Indecent Advances: A Hidden History of True Crime and Prejudice Before Stonewall

Image of Indecent Advances: A Hidden History of True Crime and Prejudice Before Stonewall
Author(s): 
Release Date: 
May 7, 2019
Publisher/Imprint: 
Counterpoint
Pages: 
320
Reviewed by: 

“Polchin has collected innumerable long-lost newspaper stories of anonymous sex crimes involving gay men and, through careful analysis, given them historical and political meaning.”

 

Near the end of James Polchin’s original and revealing book about sex crimes involving gay males, he discusses the artistic scrapbooks of Carl Van Vechten. Van Vechten is a now an all-but-forgotten writer and artist of the mid-20th century. He was a former arts critic at the New York Times, author of Nigger Heaven, a once-scandalous 1926 bestseller, and famously judged many of New York’s grand drag balls during the Roaring ’20s. 

 

Polchin carefully considers Van Vechten’s artistically fashioned scrapbooks.
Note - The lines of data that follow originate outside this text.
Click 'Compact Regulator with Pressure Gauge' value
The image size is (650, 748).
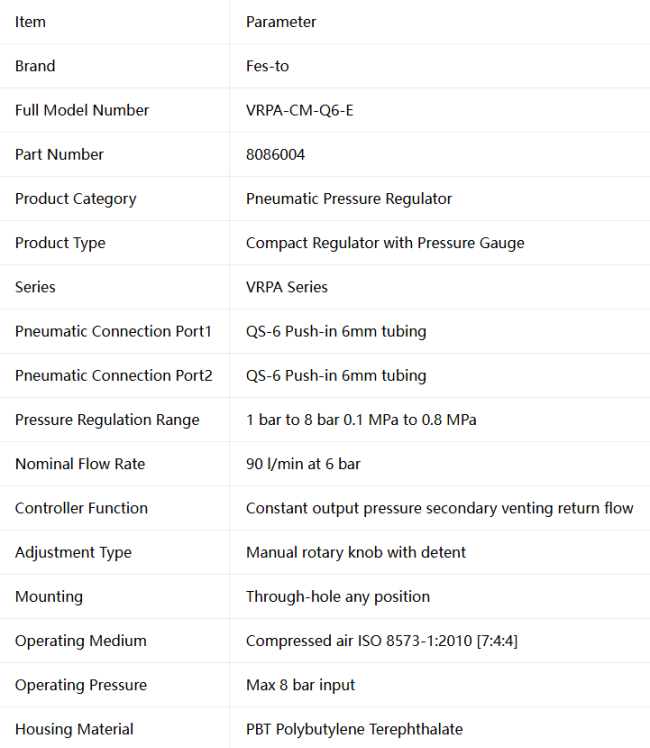(385, 243)
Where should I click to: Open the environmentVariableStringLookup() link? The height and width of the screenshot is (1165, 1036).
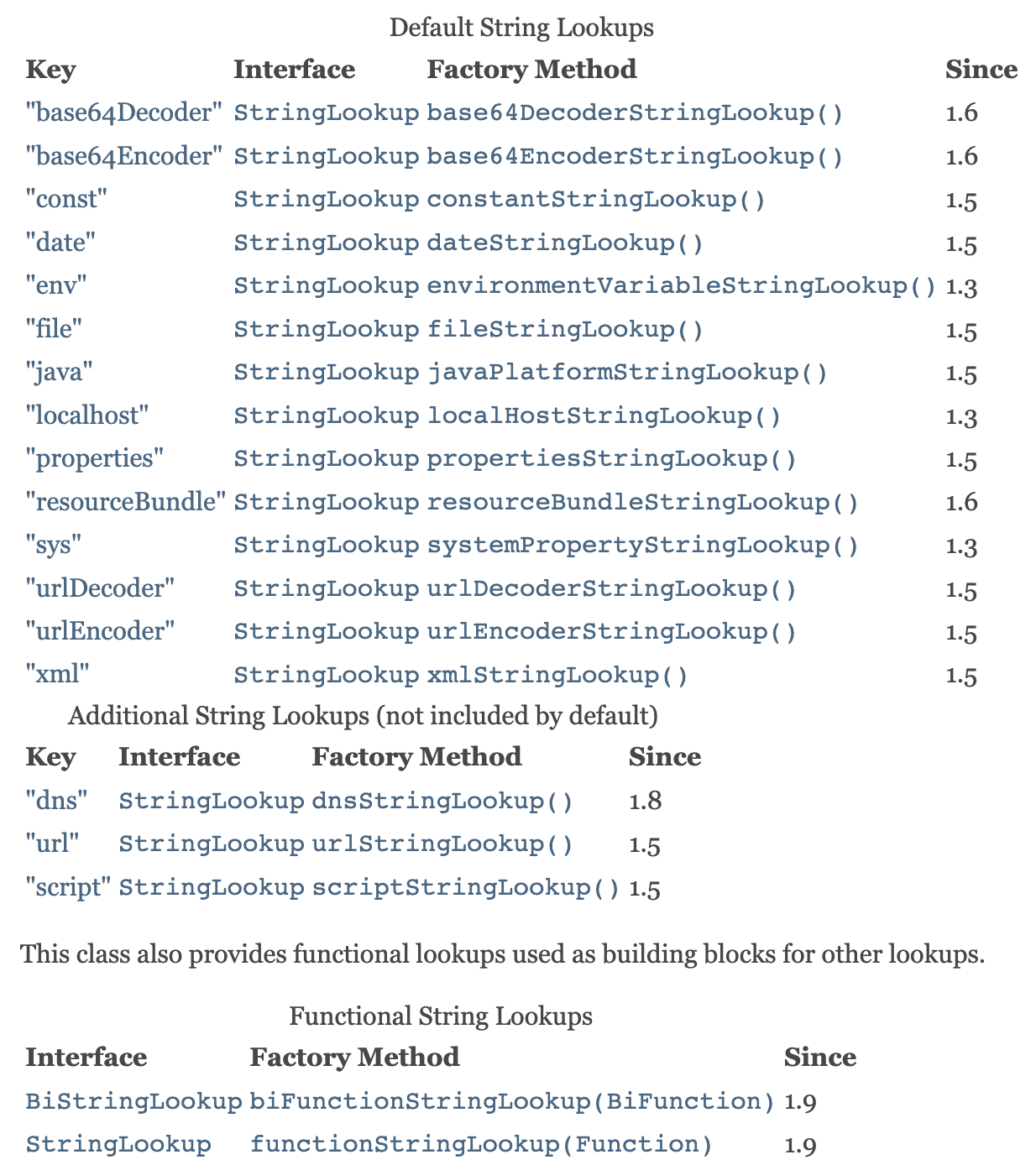(682, 286)
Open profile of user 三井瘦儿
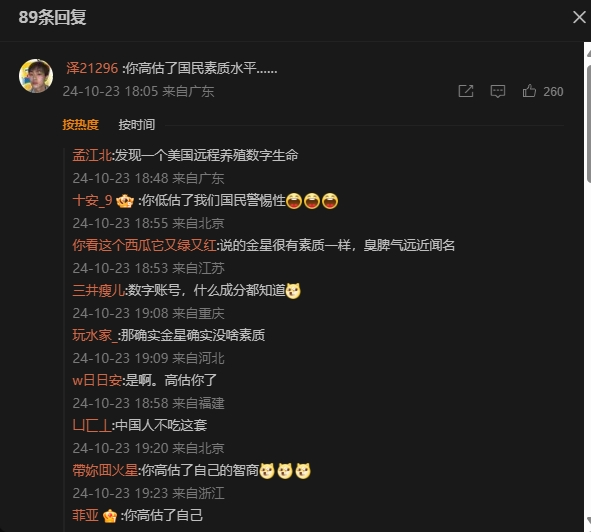Screen dimensions: 591x532 coord(98,290)
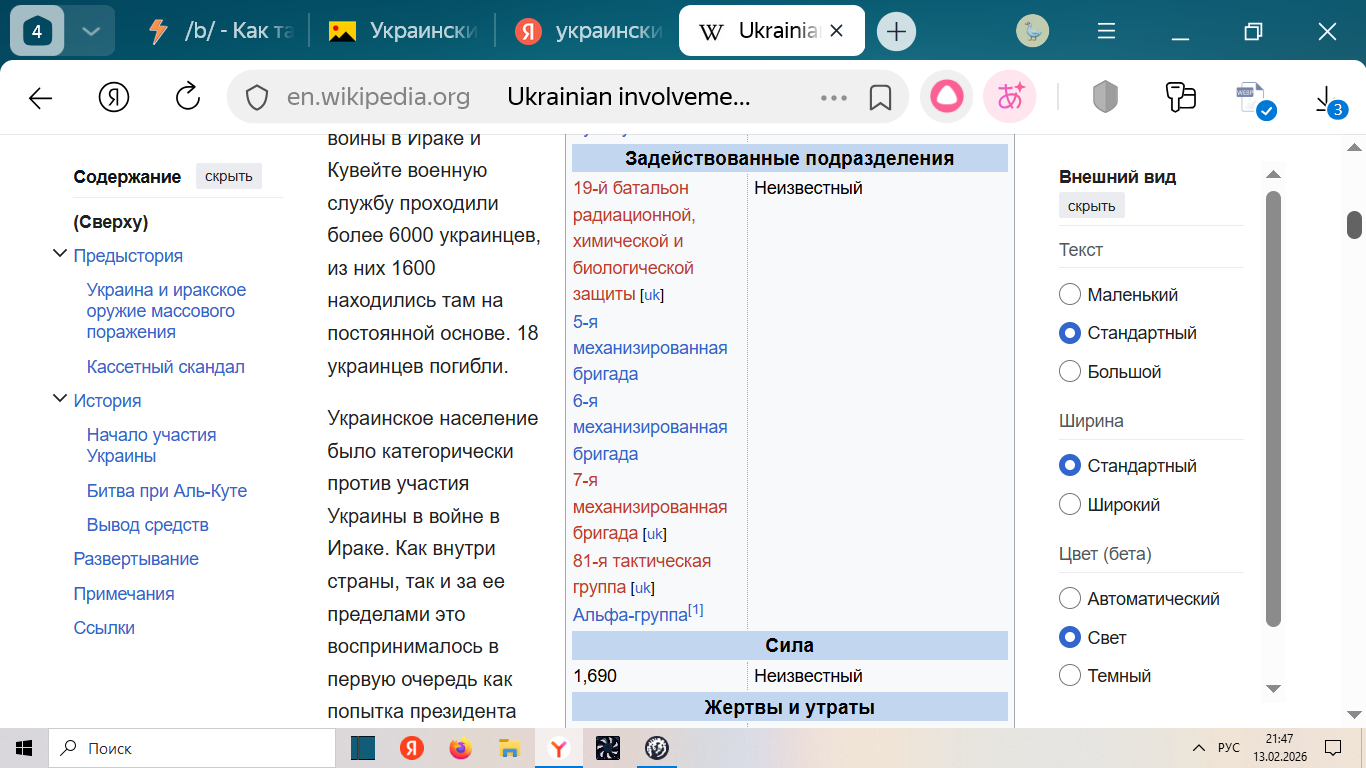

He writes, these “crime story collages . . . constantly echoing each other across time and space, illuminating not just the particulars of the crime, but how such crime stories are connected.” Much the same can be said about Indecent Advances

 

Through extensive research, Polchin has collected innumerable long-lost newspaper accounts of anonymous sex crimes involving gay men and, through careful analysis, given them historical and political meaning. He uses the accounts to review the initial police report regarding what allegedly happened and to assess the newspaper coverage, often portraying the incident as a scandalous, headline-grabbing event. He shows that the media report was not simply about one man (or more) killing or seriously injuring another man but gained notoriety because the incident was defined as an illicit homoerotic encounter. 

 

Indecent Advances is a well-chosen title for this book. Many of the sex-related crimes considered were allegedly the result of an “indecent” encounter or advance at a bar, park, beach or simply on a street; many of those involved were considered loiters or “floaters.” The initial public encounter often led to more intimate private follow-up get-together in a hotel room or one of the men’s apartment or home at which the killing, wounding, or robbery took place. 

 

Many of the men involved were either current or former military personnel or married men (often on a business trip) out for some fun. Most striking, many of the incidents discussed involved (apparently straight) men cruising gay men in order to rob them. 

 

The author considers reports of gay sex crimes from across the country to paint a vivid picture of not simply individual crimes and the men who committed—and suffered—them but to illuminate how the nature of homosexuality and crimes involving gay men have fundamentally changed during the half-century between World War I and the Vietnam War era of the ’60s.  

 

The book focuses on a critical period in U.S. history during which the nature or social meaning of “homosexuality” was in transition. Polchin details how the changing characterization of homosexuality by the police, the media, psychologists, and society in general was reflected in the classification and conceptualization of gay sex crimes. He follows the arc of this change in how earlier forms of categorization evolved from “impure” to “pervert” to “psychopath” to—with Stonewall—“social movement.” This shift in classification follows the process of the decriminalization of same-sex relations. 

 

Amid the numerous anonymous stories Polchin reports on, he discusses a series of more “celebrated” or notorious crimes. These include: (i) revelations in 1920 of the gay scene at the Sailors and Soldiers YMCA in Newport, RI, home to the Naval War College, and the outing of a prominent local pastor; (ii) the notorious Leopold and Loeb trial in Chicago in 1924 that involved two wealthy University of Chicago students who kidnapped and murdered a 14-year-old boy in 1924; (iii) the 1944 case involving Lucien Carr, a Columbia University student who killed an older “friend,” and the ensnaring of William Burroughs, Allen Ginsburg, and Jack Kerouac; and (iv) following a 1954 gay killing in Miami, in which revelations followed about a “pervert colony” of homosexuals in the greater city involving 500 to 5,000 then to 8,000 and fueled a police crack-down against gay men at local beaches and nightclubs. 

 

Polchin concludes his valuable study by bringing the lessons he carefully recounts from the 1920s to the critical 1960s and the significance of the gay rights movement. “What happened at the Stonewall bar in June of 1969 when patrons dared to push back against the violence of the police,” he writes, “was as much about the political consciousness of the era as it was a reaction to the forces that had criminalized queer people for decades.” Now, a half-century later, the battle continues.